我明白这个错误意味着我没有按照 pandas 文档使用正确的位运算符。但我不明白我什至需要在代码中的什么地方开始使用它?感谢任何帮助。谢谢。
#Connect to the neo4j database server
graphDB_Driver = GraphDatabase.driver(uri, auth=(userName, password))
#CREATE NODES (:Program{Parent_Procedure}) set property 'type' = Parent_Object_Type
with graphDB_Driver.session() as graphDB_Session:
for index, row in df.iterrows():
cq1 = 'merge (p:Program{programName:"'+row["Parent_Procedure"]+'"}) set p.type = "'+row["Parent_Object_Type"]+'"'
#Execute the Cypher query
res1 = graphDB_Session.run(cq1)
print(res1)
#CREATE NODES (:Program{Called_Procedure}) set property 'type' = Called_Object_Type
for index, row in df.iterrows():
cq2 = 'merge (p:Program{programName:"'+row["Called_Procedure"]+'"}) set p.type = "'+row["Called_Object_Type"]+'"'
#Execute the Cypher query
res2 = graphDB_Session.run(cq2)
print(res2)
#Create relationship - (Parent_Procedure)-[:CALLS_TO]->(Called_Procedure)
for index, row in df.iterrows():
cq3 = 'match (p1:Program{programName:"'+row["Parent_Procedure"]+'"}) match (p2:Program{programName:"'+row["Called_Procedure"]+'"}) merge (p1)-[:CALLS_TO]->(p2)'
#Execute the Cypher query
res3 = graphDB_Session.run(cq3)
print(res3)
graphDB_Driver.close()
我对一般编程比较陌生(商业分析学生转为数据分析师),我正在测试一个 python 脚本来迭代 csv 行并为每一行构造一个密码查询以加载到 neo4j -
import pandas as pd
from neo4j import GraphDatabase
pd.set_option('display.max_colwidth', -1)
# neo4j credentials
uri= "bolt://localhost:7687"
userName= "neo4j"
password= "password"
df = pd.read_csv('C://Users/ABC/Documents/Test/Test/lineage_stored_procedure_dedup.csv',
sep=',', index_col=None, header=0,usecols=[0,1,2,3,4,5])
df.columns.str.replace(' ', '')
graphDB_Driver = GraphDatabase.driver(uri, auth=(userName, password))

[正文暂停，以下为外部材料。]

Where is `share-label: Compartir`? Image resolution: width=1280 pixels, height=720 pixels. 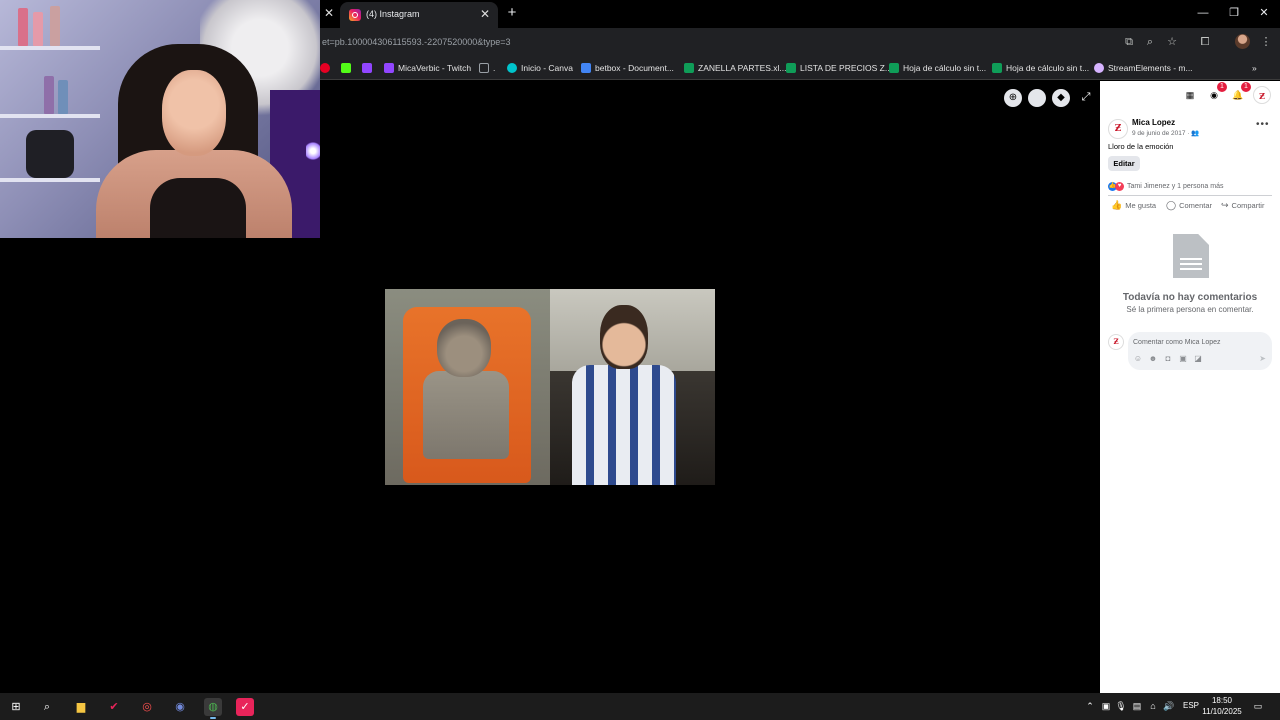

with graphDB_Driver.session() as graphDB_Session:
for row in df.iterrows():
cq = 'merge (p:Program{programName:"'+df['Parent_Procedure']+'"}) set p.type = "'+df['Parent_Object_Type']+'"'
res = graphDB_Session.run(cq)
graphDB_Driver.close()
我收到以下错误 -
Traceback (most recent call last):
File "<ipython-input-91-01ba397763e3>", line 1, in <module>
runfile('C:/Users/ABC/Documents/Test/Test/StoredProcLoadScript.py', wdir='C:/Users/ABC/Documents/Test/Test')
File "C:\Users\ABC\Anaconda3\lib\site-packages\spyder_kernels\customize\spydercustomize.py", line 827, in runfile
execfile(filename, namespace)
File "C:\Users\ABC\Anaconda3\lib\site-packages\spyder_kernels\customize\spydercustomize.py", line 110, in execfile
exec(compile(f.read(), filename, 'exec'), namespace)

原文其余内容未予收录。